La confección -tanto de trajes como de zapatos- es tan artesanal y detallada que ha sorprendido incluso a prestigiosos tenores y directores. "Cuando Pavarotti vino a protagonizar La Bohème, trajo su ropa, excepto las camisas. Le hicimos tres camisas y quedó tan satisfecho con la calidad que quiso comprarlas; el teatro se las regaló", detalló.
El tenor español Plácido Domingo, aseguran por los pasillos del Colón, quedó encantado con los zapatos. "Tanto que, durante su estada, encargó que le hicieran tres pares para llevarse", confió Antonio Gallelli, jubilado en 2008, pero reincorporado en 2010 para supervisar a los más jóvenes. Se había retirado como jefe de maquinistas y ahora es coordinador general del staff escenotécnico.
Antonio ingresó en el coliseo porteño en 1960, a los 19 años; es de la época en la que todos los movimientos de telones se efectuaban manualmente con cuerdas y poleas desde las pasarelas sobre el escenario. La limpieza del telón de boca, de 24 metros de alto y 32 de ancho, era una tarea aparte. Entre 1931 y 2010, las dos hojas del telón de terciopelo pesaban casi una tonelada y media.
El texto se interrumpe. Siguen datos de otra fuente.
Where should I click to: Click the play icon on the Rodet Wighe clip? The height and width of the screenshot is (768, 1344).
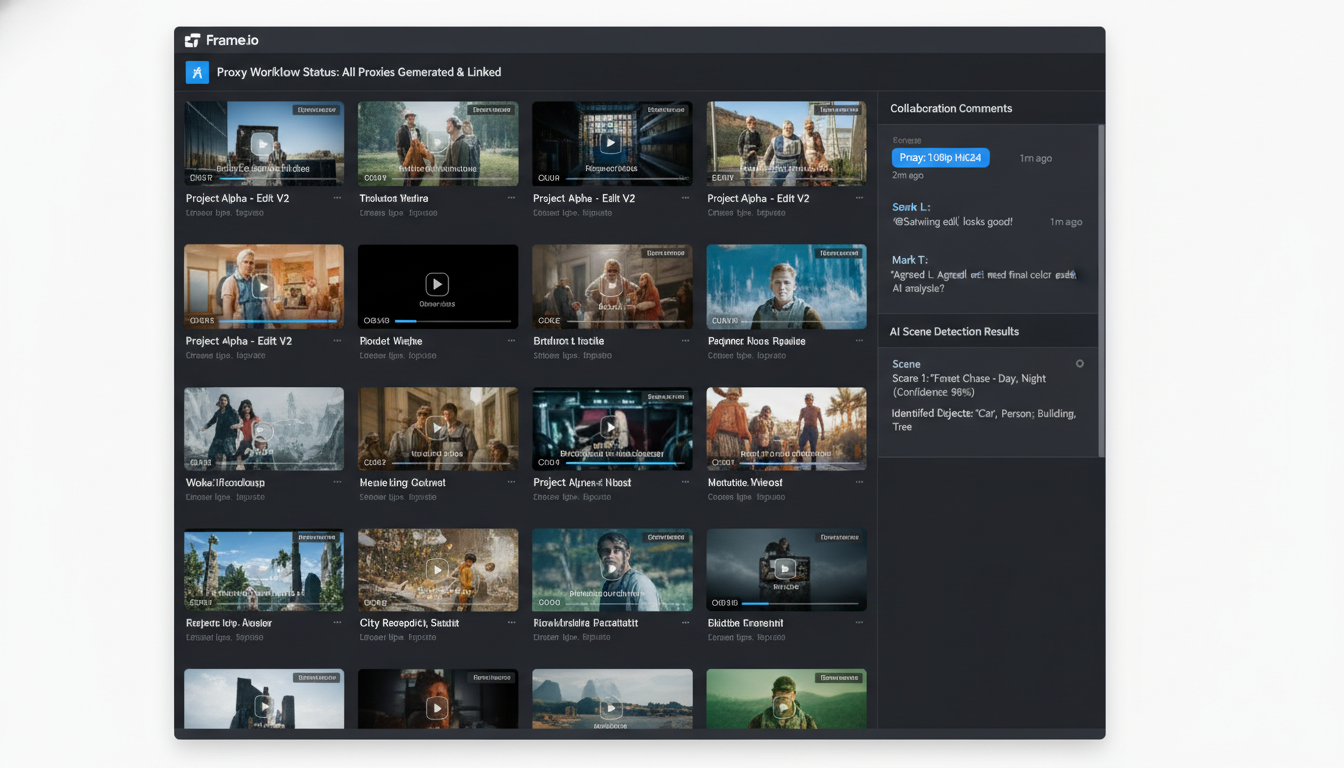coord(437,283)
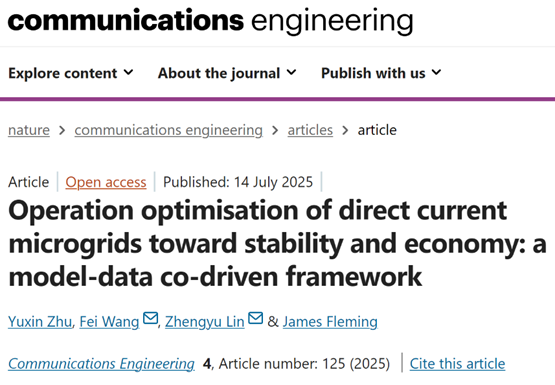View author Yuxin Zhu details
555x385 pixels.
point(40,322)
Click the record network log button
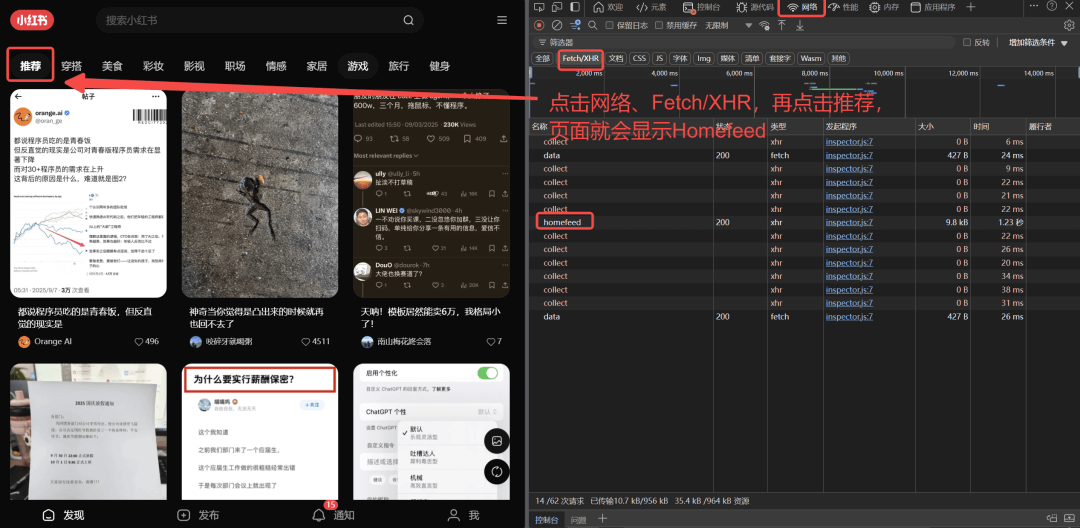This screenshot has width=1080, height=528. click(540, 25)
"El teatro cerraba a fines de noviembre y reabría en enero. En ese intervalo, es decir, una vez por año, entre 22 personas bajábamos el telón, lo limpiábamos con tres aspiradoras, le poníamos naftalina, lo envolvíamos en una tela especial y lo guardábamos. Tardábamos más de ocho horas en volver a subirlo para la reapertura. El telón del Bicentenario, diseñado por Guillermo Kuitca, es más liviano: cada hoja pesa 280 kilos y posee un mecanismo computarizado que ayuda a moverlo", describió este inmigrante calabrés, que a sus 73 años conserva el entusiasmo por su trabajo en el Colón.
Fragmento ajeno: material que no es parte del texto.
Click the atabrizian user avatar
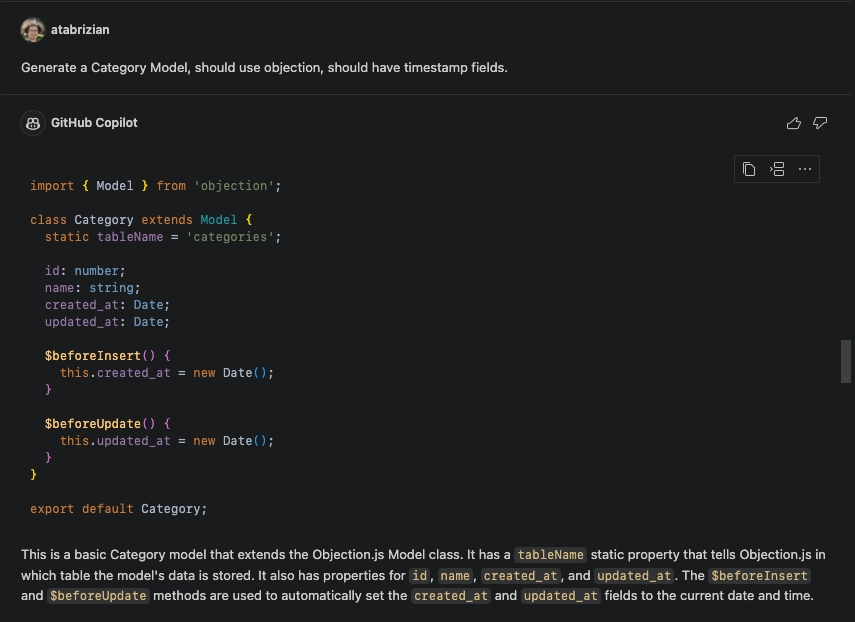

Gallelli va y viene entre la sede de la calle Libertad y La Nube, que debe su nombre al de la biblioteca municipal infantil que funcionaba antes en ese galpón de Maure al 3600 y hoy dispone de otro espacio en la misma manzana. En el galpón, unas 50 personas trabajan entre planos en papel, perfiles de metal, varas de madera, tachos con pintura, bateas con yeso y planchas de telgopor, entre otros insumos, para satisfacer los encargos de los escenógrafos. Avanzaban simultáneamente en los decorados de Giselle, Elektra, Madame Butterfly y Cascanueces.
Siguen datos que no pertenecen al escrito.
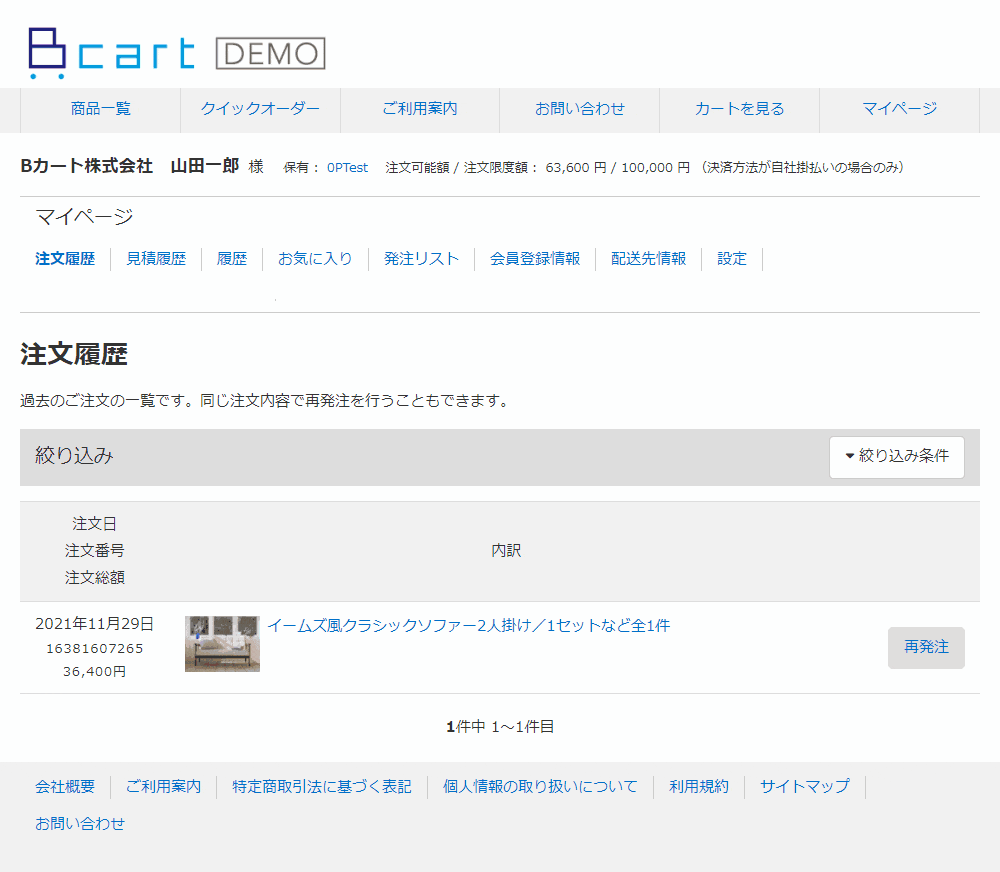Expand the 絞り込み条件 dropdown
The height and width of the screenshot is (872, 1000).
(897, 457)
Desde allí, LA NACION volvió a los recovecos del centenario teatro. Tras sortear a los contingentes y los particulares que realizan visitas guiadas por el palacio, encontró al afinador de pianos Ricardo Quintieri. Coqueto él, no reveló su edad, aunque admitió que lleva 28 años en la institución. De su entrenado oído, dependen 20 pianos, un clave y una celesta. "Si bien los controlo permanentemente, siempre hay que repasarlos en los ensayos, antes de la función y durante la función incluso. Yo tengo que lograr que el artista esté tranquilo", relató.
El diálogo con el afinador transcurrió con el canto de una soprano como fondo, proveniente de una sala de ensayo situada junto a los camarines. En el subsuelo, el despacho de Lidia Segni, directora del Ballet Estable, contrastó por su silencio. Lidia cuenta con una extensa trayectoria dentro del Colón. Los hilos del destino hicieron que, cuando ella ya era primera bailarina del mismo cuerpo que hoy dirige, se cruzara con un novato Julio Bocca. "Siempre fue un genio, desde la primera clase. Llegamos a bailar juntos y, como partenaire, era buenísimo. Luego dirigí su compañía durante diez años", recordó.
Segni, de 70 años, se despidió rumbo a un ensayo con la egresada del Instituto Superior de Arte del Colón Paloma Herrera, hoy figura internacional, que una noche después estrenaba Giselle. En el escenario, los decorados ya estaban montados y una técnica del taller de Pintura les daba las últimas pinceladas.